Después de cenar, Zumel intentó irse a la cama, pero Von Kessler tenía algunas preguntas que hacerle y le sugirió que dieran un paseo por la plaza, donde la gente se congregaba para tomar el fresco y conversar. Se unieron a los paseantes como dos amigos más, con la pareja de la Gestapo detrás, a unos pasos de distancia. Von Kessler había estudiado en la academia de las SS el valor mágico de las runas arias, pero nunca creyó demasiado en ello. Quería saber más acerca del Shem Shemaforash.

—No está escrito en caracteres alfabéticos, porque es anterior a cualquier alfabeto —le informó Zumel—. Está escrito en forma de shekinah, es decir, en forma de figura geométrica a partir de la cual hay que deducir sus valores fónicos.

—¿Cómo puede deducirse un sonido a partir de un dibujo? ¿Una especie de partitura musical?

—Algo más complejo. La geometría armónica tiene que ver con la organización espacial. Las formas u ondas sonoras están estrechamente relacionadas. La naturaleza se supedita a la aritmética y a la geometría. Todo depende de frecuencias vibratorias, ondas armónicas de energía, formas melódicas que brotan de la proporción geométrica. La geometría es ordenación de la materia, a la relación espacial le corresponde una formulación sonora. Esta ciencia tuvo en la antigüedad tres formulaciones: los llamados trimurti, los tres semblantes: la Cábala hebrea, el hermetismo egipcio y la gnosis griega. Solamente la Cábala hebrea ha resistido al paso del tiempo, en ocasiones trasformada en Cábala cristiana.

—¿Cábala cristiana?

—Sí, algunos cristianos la practicaron. Incluso cristianos nada sospechosos. San Bernardo de Claraval, el verdadero inspirador de los templarios, definió a Dios como «longitud, anchura, altura y profundidad».

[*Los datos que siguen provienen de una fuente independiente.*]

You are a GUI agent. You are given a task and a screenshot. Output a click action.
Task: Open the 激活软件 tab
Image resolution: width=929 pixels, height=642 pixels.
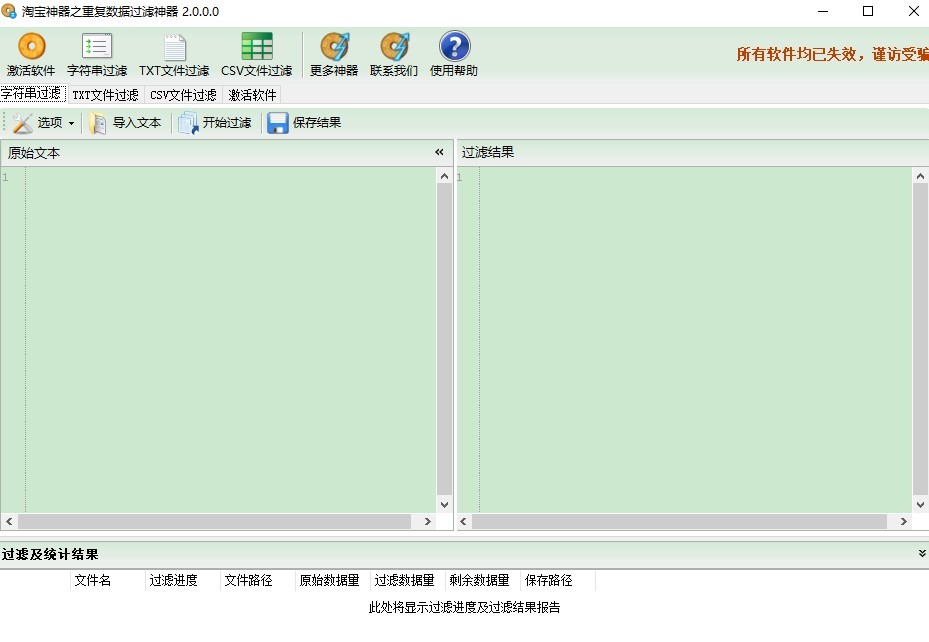251,94
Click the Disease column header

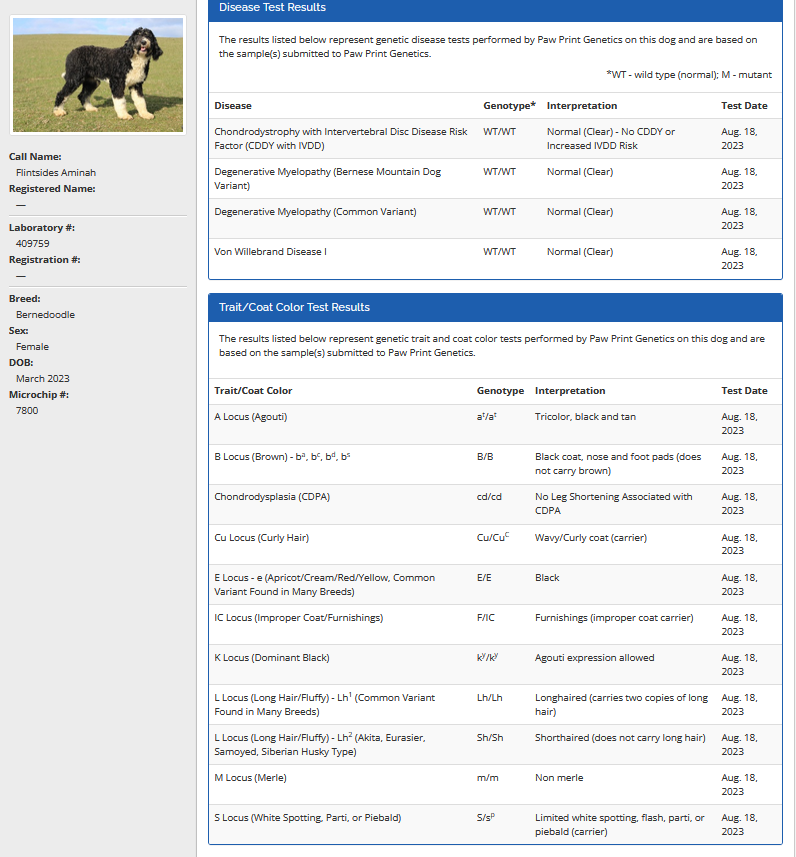pos(233,106)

—O sea, que Dios es geometría.

—Algo así. Existe una correspondencia de las veintidós letras del alfabeto hebreo con los veintidós polígonos regulares de la geometría común. Considere la división de la circunferencia en 360 grados sexagesimales: solamente hay veintidós divisores enteros por 360. A cada uno de ellos le corresponde un polígono regular inscrito en una circunferencia. Contando las tres figuras madre, el triángulo equilátero, el cuadrado y el pentágono que se corresponden con las tres letras madre, Alef, Mem y Shin. Si las duplicamos, tendremos siete polígonos regulares inscritos, o sea, siete polígonos dobles correspondientes a las siete letras dobles del hebreo. Quedan doce polígonos simples que corresponden a las doce letras simples del hebreo.

—La circunferencia también tiene cuatrocientos grados centesimales —objetó Von Kessler.

—Que igualmente se adaptan al hebreo —prosiguió Zumel—. Si el valor de la primera letra, el Alep, es uno, el de la última, la Tav, es cuatrocientos. Los logaritmos tienen su expresión en hebreo.